Would you return every line of the listing below that has "will" in it?

┄┄┄┄┄┄┄┄┄┄┄┄┄┄┄┄┄┄┄┄

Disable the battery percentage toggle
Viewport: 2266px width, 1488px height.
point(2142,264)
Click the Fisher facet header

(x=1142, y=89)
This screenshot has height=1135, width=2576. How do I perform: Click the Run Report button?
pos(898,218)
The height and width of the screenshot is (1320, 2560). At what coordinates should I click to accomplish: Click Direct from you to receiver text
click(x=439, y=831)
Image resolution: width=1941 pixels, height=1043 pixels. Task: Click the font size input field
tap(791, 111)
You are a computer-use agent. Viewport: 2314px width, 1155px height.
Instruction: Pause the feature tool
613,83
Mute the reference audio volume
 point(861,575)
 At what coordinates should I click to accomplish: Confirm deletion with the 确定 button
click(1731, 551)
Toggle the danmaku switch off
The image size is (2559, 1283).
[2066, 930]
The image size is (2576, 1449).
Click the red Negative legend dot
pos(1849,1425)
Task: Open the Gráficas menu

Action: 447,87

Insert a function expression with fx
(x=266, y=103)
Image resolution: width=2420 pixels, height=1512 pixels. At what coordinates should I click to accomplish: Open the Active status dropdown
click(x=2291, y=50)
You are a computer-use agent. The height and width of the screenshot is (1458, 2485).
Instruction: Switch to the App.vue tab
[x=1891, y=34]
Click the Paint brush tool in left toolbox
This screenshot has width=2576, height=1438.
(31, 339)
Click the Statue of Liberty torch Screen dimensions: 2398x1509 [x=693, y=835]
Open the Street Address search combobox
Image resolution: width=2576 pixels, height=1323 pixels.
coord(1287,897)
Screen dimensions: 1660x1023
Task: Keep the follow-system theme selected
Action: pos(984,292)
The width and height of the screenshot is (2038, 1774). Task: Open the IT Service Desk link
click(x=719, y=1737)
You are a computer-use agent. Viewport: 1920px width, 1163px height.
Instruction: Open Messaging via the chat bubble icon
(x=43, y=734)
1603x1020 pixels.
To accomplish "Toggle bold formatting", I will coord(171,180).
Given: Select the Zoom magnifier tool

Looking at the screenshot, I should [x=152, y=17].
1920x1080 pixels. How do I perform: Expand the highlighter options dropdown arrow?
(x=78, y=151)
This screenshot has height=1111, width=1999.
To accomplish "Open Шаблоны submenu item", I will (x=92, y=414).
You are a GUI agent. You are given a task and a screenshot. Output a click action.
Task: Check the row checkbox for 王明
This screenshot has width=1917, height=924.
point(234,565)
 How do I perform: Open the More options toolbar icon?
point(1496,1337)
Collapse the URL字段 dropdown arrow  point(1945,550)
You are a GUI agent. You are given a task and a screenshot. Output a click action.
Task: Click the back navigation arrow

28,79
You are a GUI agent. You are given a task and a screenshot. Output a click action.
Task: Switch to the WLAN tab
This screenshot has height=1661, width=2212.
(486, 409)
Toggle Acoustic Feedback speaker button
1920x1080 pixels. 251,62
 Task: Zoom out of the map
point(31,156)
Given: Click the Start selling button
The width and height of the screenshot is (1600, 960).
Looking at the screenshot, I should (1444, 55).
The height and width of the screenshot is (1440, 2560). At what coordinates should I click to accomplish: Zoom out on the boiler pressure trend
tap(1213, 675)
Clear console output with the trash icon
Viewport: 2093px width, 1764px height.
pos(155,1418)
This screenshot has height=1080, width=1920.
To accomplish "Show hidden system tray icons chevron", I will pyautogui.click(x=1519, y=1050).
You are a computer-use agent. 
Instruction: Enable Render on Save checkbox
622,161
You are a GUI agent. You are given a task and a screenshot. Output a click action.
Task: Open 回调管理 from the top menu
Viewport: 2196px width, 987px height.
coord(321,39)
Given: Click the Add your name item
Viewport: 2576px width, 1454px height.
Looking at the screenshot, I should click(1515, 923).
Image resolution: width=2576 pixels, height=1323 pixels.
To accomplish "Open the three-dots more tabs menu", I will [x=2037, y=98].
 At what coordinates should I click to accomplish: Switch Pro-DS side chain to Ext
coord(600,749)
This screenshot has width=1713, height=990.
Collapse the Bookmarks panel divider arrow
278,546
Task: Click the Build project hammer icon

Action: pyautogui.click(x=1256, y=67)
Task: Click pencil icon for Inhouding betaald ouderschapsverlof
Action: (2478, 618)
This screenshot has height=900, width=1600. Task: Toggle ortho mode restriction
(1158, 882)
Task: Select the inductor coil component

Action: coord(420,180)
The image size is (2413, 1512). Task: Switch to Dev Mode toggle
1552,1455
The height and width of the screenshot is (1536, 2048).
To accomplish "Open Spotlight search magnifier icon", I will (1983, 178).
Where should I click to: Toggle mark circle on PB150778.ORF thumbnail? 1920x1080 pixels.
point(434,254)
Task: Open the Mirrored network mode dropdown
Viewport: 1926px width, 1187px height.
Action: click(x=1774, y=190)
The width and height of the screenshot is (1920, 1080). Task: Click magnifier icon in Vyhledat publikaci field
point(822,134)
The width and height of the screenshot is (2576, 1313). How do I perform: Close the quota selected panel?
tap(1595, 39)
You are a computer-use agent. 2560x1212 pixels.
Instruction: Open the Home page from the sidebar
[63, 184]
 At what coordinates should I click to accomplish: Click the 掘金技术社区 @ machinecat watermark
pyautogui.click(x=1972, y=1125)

┄┄┄┄┄┄┄┄┄┄┄┄┄┄┄┄┄┄┄┄

**Task solution:**
To accomplish "Toggle bold formatting", I will coord(171,180).
To accomplish "Open Шаблоны submenu item", I will (x=92, y=414).
To accomplish "Show hidden system tray icons chevron", I will pyautogui.click(x=1519, y=1050).
To accomplish "Open the three-dots more tabs menu", I will [x=2037, y=98].
To accomplish "Open Spotlight search magnifier icon", I will (1983, 178).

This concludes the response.